B. Increase in hemoglobin and hematocrit.

C. Denial of nausea and vomiting.

D. Decreased urine-specific gravity.

E. Increased serum creatinine level.

Explanation: In the recovery phase, renal function improves, leading to increased alertness (reduced uremia), resolution of nausea/vomiting, and decreased urine-specific gravity as kidneys concentrate urine. Increased hemoglobin/hematocrit is not typical, and elevated creatinine indicates worsening, not recovery.

Question 3 of 5.

The client diagnosed with ARF is placed on bedrest. The client asks the nurse, 'Why do I have to stay in bed? I don't feel bad.' Which scientific rationale supports the nurse's response?

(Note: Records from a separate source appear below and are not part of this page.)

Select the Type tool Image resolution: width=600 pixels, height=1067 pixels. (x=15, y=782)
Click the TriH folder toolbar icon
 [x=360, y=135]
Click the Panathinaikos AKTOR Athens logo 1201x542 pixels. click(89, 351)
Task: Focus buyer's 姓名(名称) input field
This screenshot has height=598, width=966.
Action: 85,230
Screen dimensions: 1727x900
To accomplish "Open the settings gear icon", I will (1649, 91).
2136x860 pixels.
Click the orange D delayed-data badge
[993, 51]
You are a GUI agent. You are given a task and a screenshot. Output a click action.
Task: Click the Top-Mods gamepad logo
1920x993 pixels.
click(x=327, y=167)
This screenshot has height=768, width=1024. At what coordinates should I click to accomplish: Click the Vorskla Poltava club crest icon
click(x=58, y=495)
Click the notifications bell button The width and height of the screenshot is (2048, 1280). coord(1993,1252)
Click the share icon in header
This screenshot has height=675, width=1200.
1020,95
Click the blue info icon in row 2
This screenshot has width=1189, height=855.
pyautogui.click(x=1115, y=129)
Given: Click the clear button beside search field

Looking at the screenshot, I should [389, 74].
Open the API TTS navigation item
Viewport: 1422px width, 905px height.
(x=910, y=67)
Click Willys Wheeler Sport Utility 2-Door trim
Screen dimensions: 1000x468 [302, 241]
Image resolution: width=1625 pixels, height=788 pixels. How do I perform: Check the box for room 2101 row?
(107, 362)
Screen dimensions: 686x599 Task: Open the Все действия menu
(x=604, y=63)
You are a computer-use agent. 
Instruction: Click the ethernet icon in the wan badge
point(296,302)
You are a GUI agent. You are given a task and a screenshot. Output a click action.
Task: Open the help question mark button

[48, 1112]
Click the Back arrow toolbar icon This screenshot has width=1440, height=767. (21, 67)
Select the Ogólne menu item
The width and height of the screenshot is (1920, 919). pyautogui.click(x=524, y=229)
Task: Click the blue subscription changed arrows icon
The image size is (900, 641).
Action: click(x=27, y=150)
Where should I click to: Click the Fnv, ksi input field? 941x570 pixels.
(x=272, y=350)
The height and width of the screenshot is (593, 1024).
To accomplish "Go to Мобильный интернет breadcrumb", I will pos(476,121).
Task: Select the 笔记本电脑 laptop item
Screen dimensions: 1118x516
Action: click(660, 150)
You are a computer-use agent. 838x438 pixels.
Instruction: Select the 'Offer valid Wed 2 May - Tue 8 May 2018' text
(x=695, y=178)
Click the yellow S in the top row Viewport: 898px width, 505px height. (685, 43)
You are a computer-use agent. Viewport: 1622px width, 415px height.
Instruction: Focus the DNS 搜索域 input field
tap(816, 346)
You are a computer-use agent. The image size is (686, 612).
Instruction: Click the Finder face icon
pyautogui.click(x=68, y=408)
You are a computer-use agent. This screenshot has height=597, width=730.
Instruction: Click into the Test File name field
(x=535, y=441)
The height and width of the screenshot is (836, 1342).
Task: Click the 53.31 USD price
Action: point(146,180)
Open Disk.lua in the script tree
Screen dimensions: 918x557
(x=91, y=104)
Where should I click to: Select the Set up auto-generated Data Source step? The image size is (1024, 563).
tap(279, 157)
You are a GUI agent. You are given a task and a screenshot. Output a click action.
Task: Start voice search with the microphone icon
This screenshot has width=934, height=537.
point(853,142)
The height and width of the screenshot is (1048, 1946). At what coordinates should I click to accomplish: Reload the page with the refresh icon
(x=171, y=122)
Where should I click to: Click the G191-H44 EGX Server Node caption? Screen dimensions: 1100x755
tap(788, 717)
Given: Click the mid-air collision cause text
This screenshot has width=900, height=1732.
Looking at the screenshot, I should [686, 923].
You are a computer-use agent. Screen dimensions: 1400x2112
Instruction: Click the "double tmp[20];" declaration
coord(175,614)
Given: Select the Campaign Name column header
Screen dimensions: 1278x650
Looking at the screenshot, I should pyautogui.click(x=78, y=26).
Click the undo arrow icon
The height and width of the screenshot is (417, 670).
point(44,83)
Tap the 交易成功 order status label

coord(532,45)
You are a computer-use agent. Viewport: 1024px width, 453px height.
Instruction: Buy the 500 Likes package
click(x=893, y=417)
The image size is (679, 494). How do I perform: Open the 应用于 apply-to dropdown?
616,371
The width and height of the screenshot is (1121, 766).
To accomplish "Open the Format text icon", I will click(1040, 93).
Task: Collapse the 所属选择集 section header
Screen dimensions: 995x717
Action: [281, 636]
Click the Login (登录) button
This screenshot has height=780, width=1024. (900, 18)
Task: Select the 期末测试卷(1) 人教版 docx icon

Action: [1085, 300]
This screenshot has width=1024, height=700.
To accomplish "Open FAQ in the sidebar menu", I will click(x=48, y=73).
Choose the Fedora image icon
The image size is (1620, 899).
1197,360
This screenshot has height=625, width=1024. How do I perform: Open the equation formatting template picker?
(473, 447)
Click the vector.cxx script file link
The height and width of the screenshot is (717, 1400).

A. Bedrest helps increase the blood return to the renal circulation.

B. Bedrest reduces the metabolic rate during the acute stage.

C. Bedrest decreases the workload of the left side of the heart.

D. Bedrest aids in reduction of peripheral and sacral edema.

Explanation: Bedrest reduces the body's metabolic demands, minimizing stress on the kidneys during the acute phase of ARF. It does not directly increase renal blood flow, reduce heart workload, or address edema in this context.

Question 4 of 5.

The client diagnosed with ARF is experiencing hyperkalemia. Which medication should the nurse prepare to administer to help decrease the potassium level?

A. Erythropoietin.

B. Calcium gluconate.

C. Regular insulin.

D. Osmotic diuretic.

Explanation: Regular insulin, often given with glucose, drives potassium into cells, temporarily lowering serum potassium levels in hyperkalemia. Calcium gluconate stabilizes cardiac membranes, erythropoietin treats anemia, and osmotic diuretics are not used for hyperkalemia.

Question 5 of 5.

The nurse is developing a nursing care plan for the client diagnosed with CKD. Which nursing problem is priority for the client?

A. Low self-esteem.

B. Knowledge deficit.

C. Activity intolerance.

D. Excess fluid volume.

Explanation: Excess fluid volume is the priority in CKD due to impaired kidney excretion, leading to edema, hypertension, and heart failure risk. Fluid overload is a life-threatening issue, whereas self-esteem, knowledge, and activity intolerance are secondary.